Walter Hart has expressed something mostly ignored about Social
Security; the cost of its progressive wage distribution excludes all but
the middle class. But I go further. It also excludes middle class who
work in exempted government jobs and it excludes the middle class that
are that way because they have capital assets that contribute to that
middle class status. Some one of that last descripton could work only
part time because they have non-wage income to live off (like a couple
of rental houses)and yet receive a Social Security redistribution at the
expense of those whose income is no more but is from earned wages. 

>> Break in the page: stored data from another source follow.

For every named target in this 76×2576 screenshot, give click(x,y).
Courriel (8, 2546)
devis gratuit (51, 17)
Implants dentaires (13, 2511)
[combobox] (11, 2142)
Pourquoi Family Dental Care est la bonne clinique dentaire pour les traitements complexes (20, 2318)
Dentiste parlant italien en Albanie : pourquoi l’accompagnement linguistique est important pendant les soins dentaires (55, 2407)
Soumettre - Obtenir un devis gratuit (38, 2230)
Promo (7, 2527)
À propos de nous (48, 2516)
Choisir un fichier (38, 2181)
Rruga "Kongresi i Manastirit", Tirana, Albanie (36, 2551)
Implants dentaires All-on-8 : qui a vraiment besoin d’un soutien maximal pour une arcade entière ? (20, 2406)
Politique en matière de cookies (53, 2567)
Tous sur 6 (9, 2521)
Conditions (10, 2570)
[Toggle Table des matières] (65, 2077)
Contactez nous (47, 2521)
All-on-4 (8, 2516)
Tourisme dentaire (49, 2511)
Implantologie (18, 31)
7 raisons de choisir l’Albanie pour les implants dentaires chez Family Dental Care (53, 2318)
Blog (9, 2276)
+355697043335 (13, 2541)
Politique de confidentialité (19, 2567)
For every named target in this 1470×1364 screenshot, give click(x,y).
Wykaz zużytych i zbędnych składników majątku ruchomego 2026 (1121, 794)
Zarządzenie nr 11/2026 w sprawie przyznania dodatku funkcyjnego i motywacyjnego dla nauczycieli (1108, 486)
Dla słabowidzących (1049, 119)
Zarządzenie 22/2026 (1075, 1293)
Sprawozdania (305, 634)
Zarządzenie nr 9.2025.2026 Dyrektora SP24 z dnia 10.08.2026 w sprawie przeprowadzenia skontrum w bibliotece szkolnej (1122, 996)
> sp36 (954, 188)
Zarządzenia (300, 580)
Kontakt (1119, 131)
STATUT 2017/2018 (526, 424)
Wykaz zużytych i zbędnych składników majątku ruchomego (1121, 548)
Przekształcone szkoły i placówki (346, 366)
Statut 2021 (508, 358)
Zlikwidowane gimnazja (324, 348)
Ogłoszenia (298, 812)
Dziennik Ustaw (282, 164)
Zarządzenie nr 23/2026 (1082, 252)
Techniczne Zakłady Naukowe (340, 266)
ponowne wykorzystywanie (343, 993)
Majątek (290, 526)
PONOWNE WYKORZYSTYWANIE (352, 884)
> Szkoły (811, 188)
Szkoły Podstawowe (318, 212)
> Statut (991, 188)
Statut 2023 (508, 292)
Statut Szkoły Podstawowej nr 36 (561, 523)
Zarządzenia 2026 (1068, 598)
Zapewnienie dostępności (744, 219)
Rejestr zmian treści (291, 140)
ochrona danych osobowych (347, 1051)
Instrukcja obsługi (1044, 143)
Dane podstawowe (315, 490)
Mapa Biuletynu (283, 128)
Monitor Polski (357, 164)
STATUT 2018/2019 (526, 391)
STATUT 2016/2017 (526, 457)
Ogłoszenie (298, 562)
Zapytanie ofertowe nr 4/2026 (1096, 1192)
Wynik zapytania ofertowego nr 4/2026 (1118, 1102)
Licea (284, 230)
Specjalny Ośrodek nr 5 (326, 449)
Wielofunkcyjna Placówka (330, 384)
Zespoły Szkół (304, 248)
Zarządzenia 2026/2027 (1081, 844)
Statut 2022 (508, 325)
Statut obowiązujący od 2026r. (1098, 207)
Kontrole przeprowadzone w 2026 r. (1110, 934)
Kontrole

True wealth is rarely a function of income attributable to earned
income. It is usually the function of capital accumlation because, as
has been expressed inumerable times in this forum, the power of
compounding interest. But it is also because capital is taxed at a lower
rate than income and not subject to FICA tax. Worse yet, much of it is
never taxed at all because of one of the worst abuses in the tax code
often called the "angel of death." Inherited capital assets enjoy a
stepped up basis that makes all their never taxed appreciation tax-free.
If your hard working,self employed father dies with a few hundred bucks
to his name without having paid his quarterly taxes, his estate will owe
any unpaid income taxes. If, on the other hand, he has some stocks worth
a half million that he paid 25 grand for, you get it all tax free.
Despite the increased number of people who own some equities in this
defined benefit world, a concentration of capital wealth among a
relatively small portion of the population still exists. The "angel of
death" along with a slew of obscure loopholes allows this priveliges
group to escape the taxes they should owe.

While taxes that lack progressivity, like flat income tax proposals, are
often termed regressive, OASDI is truly a regressive tax excluding the
truly wealthy with their non-wage income from sharing in burden of
providing the quality of life for the old and disabled who can't or
don't provide it for themselves and that our society has deemed through
the political process they should have. Their failure to share in this
social cost means middle class worker forced to participate in the
Social Security system will receive a smaller return on the taxes they
paid than a system that distributed the burden over more members of
society.

How is it that as large a social insurance/ social welfare program as
Social Security asks so little from a very priveliged section of the
society? I think the the status quo is aided the mixing it with pension
and insurance benefits so that it is incomprehensible to the average
person. This confusion helps those who avoid sharing in these costs and
the element that believes that, if it was widely understood, the social
welfare provisions would end. 

Reed Davis wrote in the "Values" forum
http://www.network-democracy.org/social-security/nd/archive/ndss/msg00182.html,
"...we "intellectuals" know that this safety-net should be supported but
that the masses do not.  Should we therefore develop a clear rationale
with which we can convince the masses to support a safety-net?  No, this
argument implies that we must fool them into supporting the safety-net
by hiding it inside a retirement program. 

What Roberts Greenstein of the Center for Budget Policies and Priorities
and a frequent congressional witness wrote about the Archer-Shaw plan
support Mr. Davis's conclusion. http://www.cbpp.org/4-28-99socsec.htm 
 
"There is a high degree of risk the plan would lead over time to a
substantial weakening of support for Social Security. This is one of the
plan's most significant weaknesses - over time, it could undermine the
system it seeks to save. Under the plan, many middle- and
upper-middle-income workers would receive only a modest Social Security
benefit, which would equal the difference between the annuity payment
from their individual account and the Social Security benefit level to
which they are entitled. Social Security would appear to provide little
in return for the 12.4 percent of wages these workers and their
employers pay into the Social Security system.

"Moreover, the plan could invite misleading comparisons. Many retirees
would likely compare the annuity benefit their individual account would
provide - which would have been financed with annual deposits equal to
two percent of their wages - to their Social Security benefit, financed
with 12.4 percent of their wages. They could conclude Social Security
was a bad deal and the law should be changed to shift large sums from
Social Security to individual accounts. As a number of leading Social
Security analysts have written, however, such a comparison would be
highly misleading; it would ignore the fact that Social Security payroll
taxes must finance benefits to previous generations of workers, pay for
disability and survivors insurance, and finance the provision of more
adequate benefits to low-wage workers and to spouses who spent years out
of the labor force raising children, among others."

It's a truly perverse vision of a democratic republic when public policy
is made needlessly confusing excluding the average person from fairly
assessing whether those policies accord with their own values.